Who may open a First Home Savings Account?

Who may open a First Home Savings Account?

To start a First Home Savings Account, you must do the following:

You must be a Canadian citizen.
You must be at least 18 years old.
You must be a first-time home buyer.
You are a first-time house buyer, according to the federal government, if you:

You must not have owned a house in which you lived during the calendar year before the opening of your FHSA.
You have not owned a house in which you have resided in the last four calendar years.
You will not be eligible for the program if you hold property through beneficial ownership, such as a corporation.

If you qualify, you can open a First Home Savings Account at any financial institution that accepts TFSAs and RRSPs, including banks, credit unions, life insurance companies, and Canadian trust organizations. An FHSA should not only be simple to open, but it should also be simple to operate.
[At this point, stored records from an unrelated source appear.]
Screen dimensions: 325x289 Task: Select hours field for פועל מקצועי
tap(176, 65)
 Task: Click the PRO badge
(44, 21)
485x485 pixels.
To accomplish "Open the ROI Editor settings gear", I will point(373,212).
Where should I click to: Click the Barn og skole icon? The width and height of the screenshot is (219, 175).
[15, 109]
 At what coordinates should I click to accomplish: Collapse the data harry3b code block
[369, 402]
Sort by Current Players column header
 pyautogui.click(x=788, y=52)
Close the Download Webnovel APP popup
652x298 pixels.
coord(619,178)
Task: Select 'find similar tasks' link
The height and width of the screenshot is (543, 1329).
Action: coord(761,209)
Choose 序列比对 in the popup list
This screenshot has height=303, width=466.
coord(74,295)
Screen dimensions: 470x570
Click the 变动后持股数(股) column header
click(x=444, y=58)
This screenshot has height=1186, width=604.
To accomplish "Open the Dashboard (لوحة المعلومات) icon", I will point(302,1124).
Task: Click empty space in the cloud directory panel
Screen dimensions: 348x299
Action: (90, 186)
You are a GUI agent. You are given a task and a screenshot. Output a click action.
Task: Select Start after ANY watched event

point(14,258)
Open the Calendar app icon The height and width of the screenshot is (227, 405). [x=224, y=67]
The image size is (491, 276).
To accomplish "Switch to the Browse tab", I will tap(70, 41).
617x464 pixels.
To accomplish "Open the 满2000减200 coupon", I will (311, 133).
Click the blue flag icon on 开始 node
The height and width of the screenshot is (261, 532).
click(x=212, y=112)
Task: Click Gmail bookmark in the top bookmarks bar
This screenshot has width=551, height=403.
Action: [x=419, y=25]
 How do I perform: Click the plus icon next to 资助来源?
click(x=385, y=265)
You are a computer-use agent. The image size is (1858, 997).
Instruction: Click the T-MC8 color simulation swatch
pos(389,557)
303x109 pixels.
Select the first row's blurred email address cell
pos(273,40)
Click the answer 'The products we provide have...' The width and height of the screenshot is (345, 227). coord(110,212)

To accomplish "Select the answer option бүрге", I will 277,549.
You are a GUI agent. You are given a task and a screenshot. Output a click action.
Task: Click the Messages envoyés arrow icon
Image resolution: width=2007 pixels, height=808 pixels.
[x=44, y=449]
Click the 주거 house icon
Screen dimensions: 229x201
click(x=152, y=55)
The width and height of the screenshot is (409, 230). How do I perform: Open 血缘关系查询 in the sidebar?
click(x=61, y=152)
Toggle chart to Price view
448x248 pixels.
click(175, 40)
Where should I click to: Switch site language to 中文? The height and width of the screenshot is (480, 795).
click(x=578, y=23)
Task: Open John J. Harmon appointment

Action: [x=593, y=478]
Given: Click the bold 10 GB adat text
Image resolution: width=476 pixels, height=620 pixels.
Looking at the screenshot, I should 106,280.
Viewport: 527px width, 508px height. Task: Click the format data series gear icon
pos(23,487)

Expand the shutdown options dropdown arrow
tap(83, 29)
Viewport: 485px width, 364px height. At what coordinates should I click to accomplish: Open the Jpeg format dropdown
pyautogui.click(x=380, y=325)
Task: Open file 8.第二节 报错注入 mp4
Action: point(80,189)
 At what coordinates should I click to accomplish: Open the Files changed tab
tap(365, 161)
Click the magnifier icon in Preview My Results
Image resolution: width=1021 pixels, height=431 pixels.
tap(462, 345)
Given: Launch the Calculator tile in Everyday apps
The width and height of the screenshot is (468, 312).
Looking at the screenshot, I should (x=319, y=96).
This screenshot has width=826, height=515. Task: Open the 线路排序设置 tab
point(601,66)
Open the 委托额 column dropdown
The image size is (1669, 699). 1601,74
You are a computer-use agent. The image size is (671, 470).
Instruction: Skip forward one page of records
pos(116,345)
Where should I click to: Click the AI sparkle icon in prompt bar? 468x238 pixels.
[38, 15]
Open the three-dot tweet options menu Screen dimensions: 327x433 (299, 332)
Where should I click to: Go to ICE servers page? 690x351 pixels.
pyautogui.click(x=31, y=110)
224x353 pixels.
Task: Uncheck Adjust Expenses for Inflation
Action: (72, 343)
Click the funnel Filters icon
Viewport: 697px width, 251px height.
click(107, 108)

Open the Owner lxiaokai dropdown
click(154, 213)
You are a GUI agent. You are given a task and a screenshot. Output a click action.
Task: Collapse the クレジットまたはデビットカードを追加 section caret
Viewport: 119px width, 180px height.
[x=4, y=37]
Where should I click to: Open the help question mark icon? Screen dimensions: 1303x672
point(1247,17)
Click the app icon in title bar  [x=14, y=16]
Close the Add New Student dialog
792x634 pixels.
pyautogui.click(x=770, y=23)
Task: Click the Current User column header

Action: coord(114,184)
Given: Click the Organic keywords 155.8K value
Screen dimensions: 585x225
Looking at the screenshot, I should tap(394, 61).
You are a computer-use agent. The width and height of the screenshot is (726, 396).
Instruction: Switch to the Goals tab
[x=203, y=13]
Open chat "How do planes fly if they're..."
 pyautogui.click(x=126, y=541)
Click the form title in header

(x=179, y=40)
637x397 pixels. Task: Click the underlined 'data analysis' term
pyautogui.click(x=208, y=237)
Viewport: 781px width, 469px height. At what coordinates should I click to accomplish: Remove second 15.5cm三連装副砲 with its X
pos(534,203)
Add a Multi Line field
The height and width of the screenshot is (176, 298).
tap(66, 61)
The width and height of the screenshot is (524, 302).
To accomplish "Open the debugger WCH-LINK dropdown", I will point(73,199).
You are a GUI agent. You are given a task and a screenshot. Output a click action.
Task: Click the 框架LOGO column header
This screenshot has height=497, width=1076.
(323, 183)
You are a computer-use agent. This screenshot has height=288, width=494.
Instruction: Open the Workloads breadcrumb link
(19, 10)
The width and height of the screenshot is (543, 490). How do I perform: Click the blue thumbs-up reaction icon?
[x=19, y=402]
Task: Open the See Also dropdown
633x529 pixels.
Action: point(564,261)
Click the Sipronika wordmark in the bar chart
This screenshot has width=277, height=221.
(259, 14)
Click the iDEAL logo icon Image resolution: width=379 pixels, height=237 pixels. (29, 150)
You can deposit monies into your First Home Savings Account up to a $8,000 yearly contribution limit and a $40,000 lifetime contribution limit. One of the more intriguing features of the FHSA is that contributions are tax-deductible.

Your FHSA funds can be used to purchase a variety of investment products such as mutual funds, stocks, bonds, and guaranteed investment certificates. Another wonderful benefit is that you won’t have to pay taxes on any of the gains generated by these assets.

When you’re ready to buy your first home, you’ll send a request to your FHSA issuer confirming your ability to make a qualifying withdrawal. If all goes well, you’ll get your savings and be able to apply the entire amount to your down payment, deposit, or closing fees tax-free.